听人说,那家兰州拉面店后来换了店主。我前两年再去吃的时候,已经涨到了十块,味道却不及当年十分之一。
05.烤面筋和胡辣汤
转眼高中已经过去六七年了,记最清的除了风扇“吱呀”晃的晚自习,便是学校北边广场前的小吃街。
一块五一串的烤面筋,三块钱一碗的胡辣汤,四块钱一盒的炒凉皮,撑起了夏天所有的期待与幸福。
走读生住得离学校都很近,一弯小巷、一条马路,便到了。阿呆是我的同桌,我俩一放学就会手拉着手在小吃街上徘徊。她是鲜有的饭量比我大的姑娘,我一度怀疑自己后来更加能吃有她的半份功劳。
照例吃完两串烤面筋跟一盒炒凉皮,我们一人捧着碗胡辣汤在操场上遛弯,聊最近看了什么好看的言情小说。夏天的傍晚天边彩霞很红,有风呼呼地吹过。

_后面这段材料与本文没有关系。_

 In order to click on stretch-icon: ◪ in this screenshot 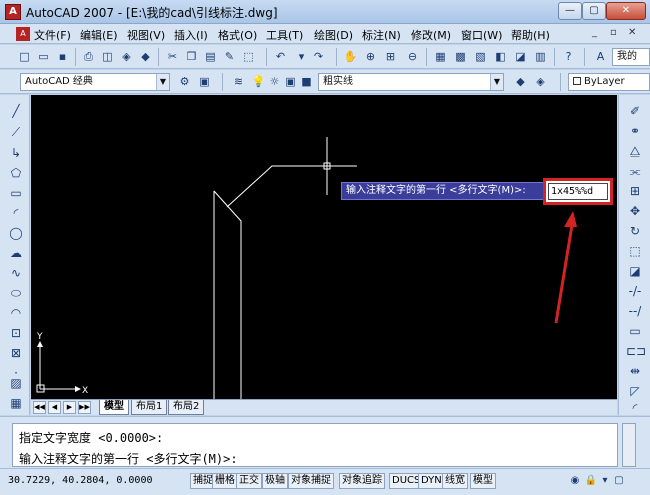, I will do `click(635, 272)`.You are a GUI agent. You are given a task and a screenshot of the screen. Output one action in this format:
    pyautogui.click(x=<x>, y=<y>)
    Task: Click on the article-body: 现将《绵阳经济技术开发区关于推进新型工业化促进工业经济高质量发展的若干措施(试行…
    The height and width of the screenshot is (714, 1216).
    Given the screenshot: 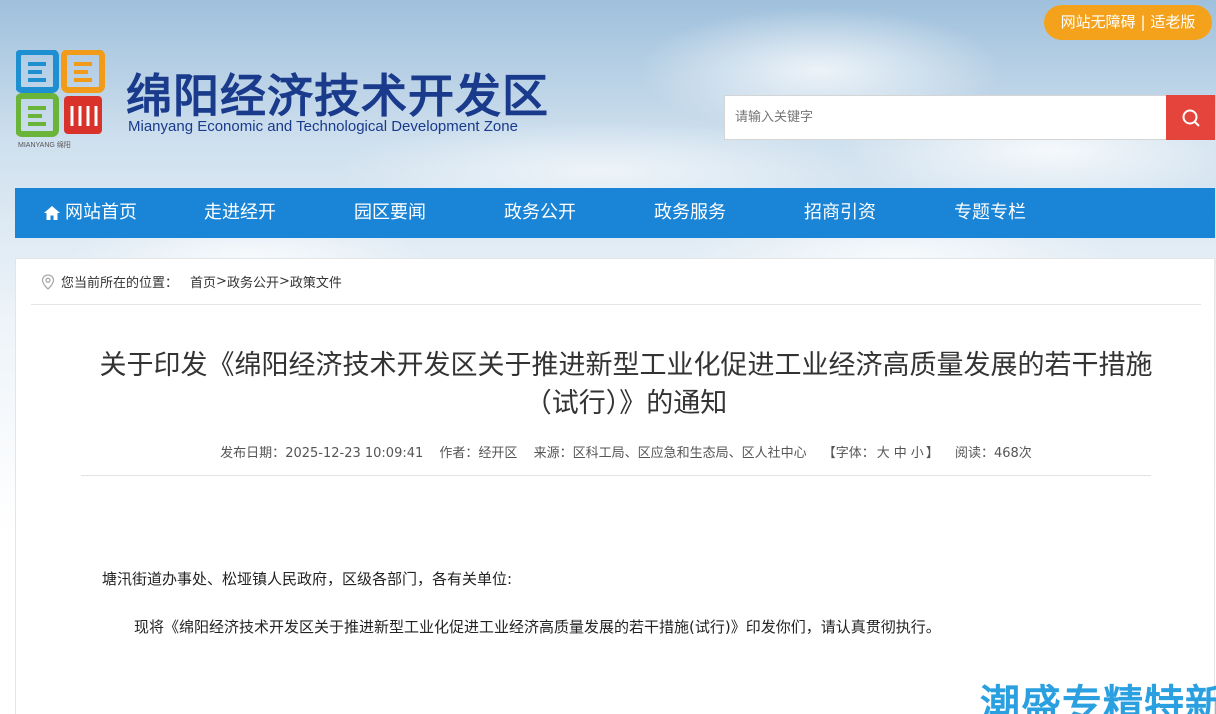 What is the action you would take?
    pyautogui.click(x=538, y=627)
    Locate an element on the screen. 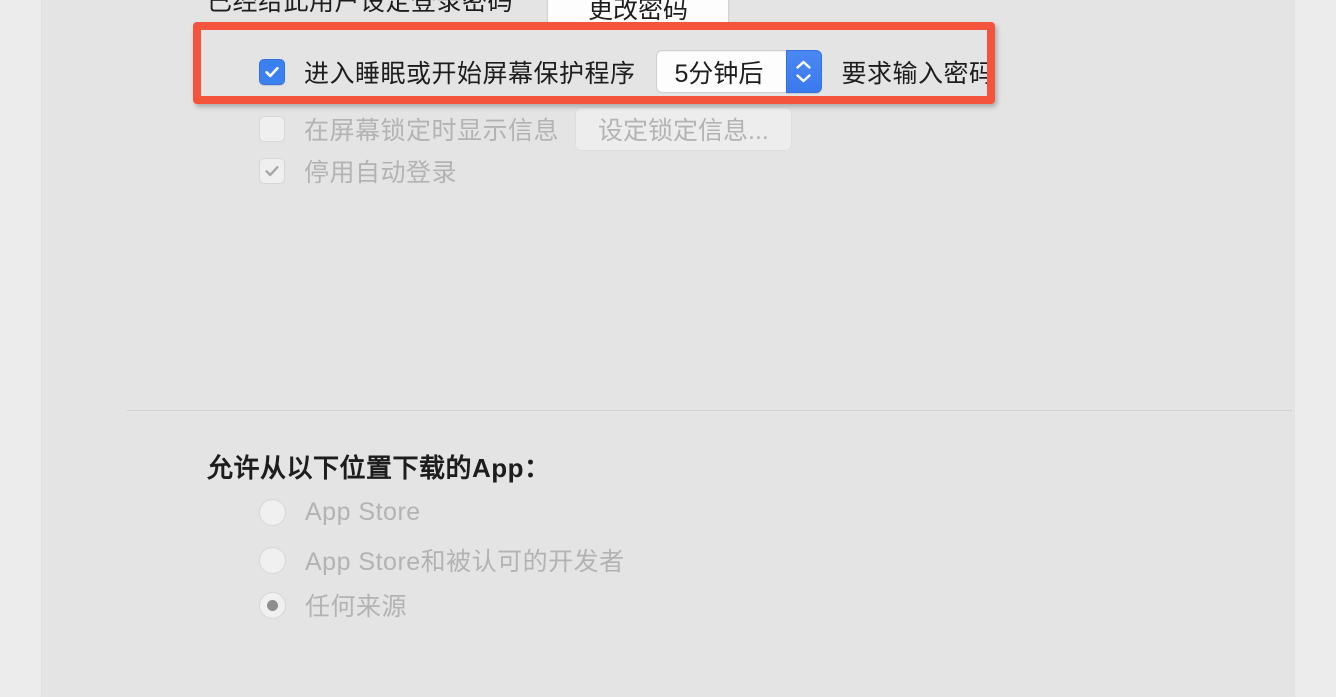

晚自习七点开始,不务正业的我会趁老师不在的时候构思我的小说。在数学草稿纸上画奇奇怪怪的人物关系图,然后搓成纸团丢给阿呆看。一个晚上,我那新颖脱俗的言情小说已经写了个开头,我信誓旦旦地跟阿呆保证,一定在毕业之前让她看到我的作品。
那时我们十八岁,有一个大大的愿望:十年后要一起在世贸中心的楼顶上看烟花。
很有缘分,我们五年后确实都来到了这个城市,但却都过着蝇营狗苟的生活。
而我,到现在都没能写完一本小说。
所有的梦想,都停留在了十八岁的风里。
我掐灭了火,踩了两脚,一片灰烬下闪烁着零星的火光。我在那片灰上盖起了房子。众人见了,夸那房子漂亮。
只有我在等死灰复燃的那一天。
又诌了三个开头,可我到底什么时候才能写完一本呢?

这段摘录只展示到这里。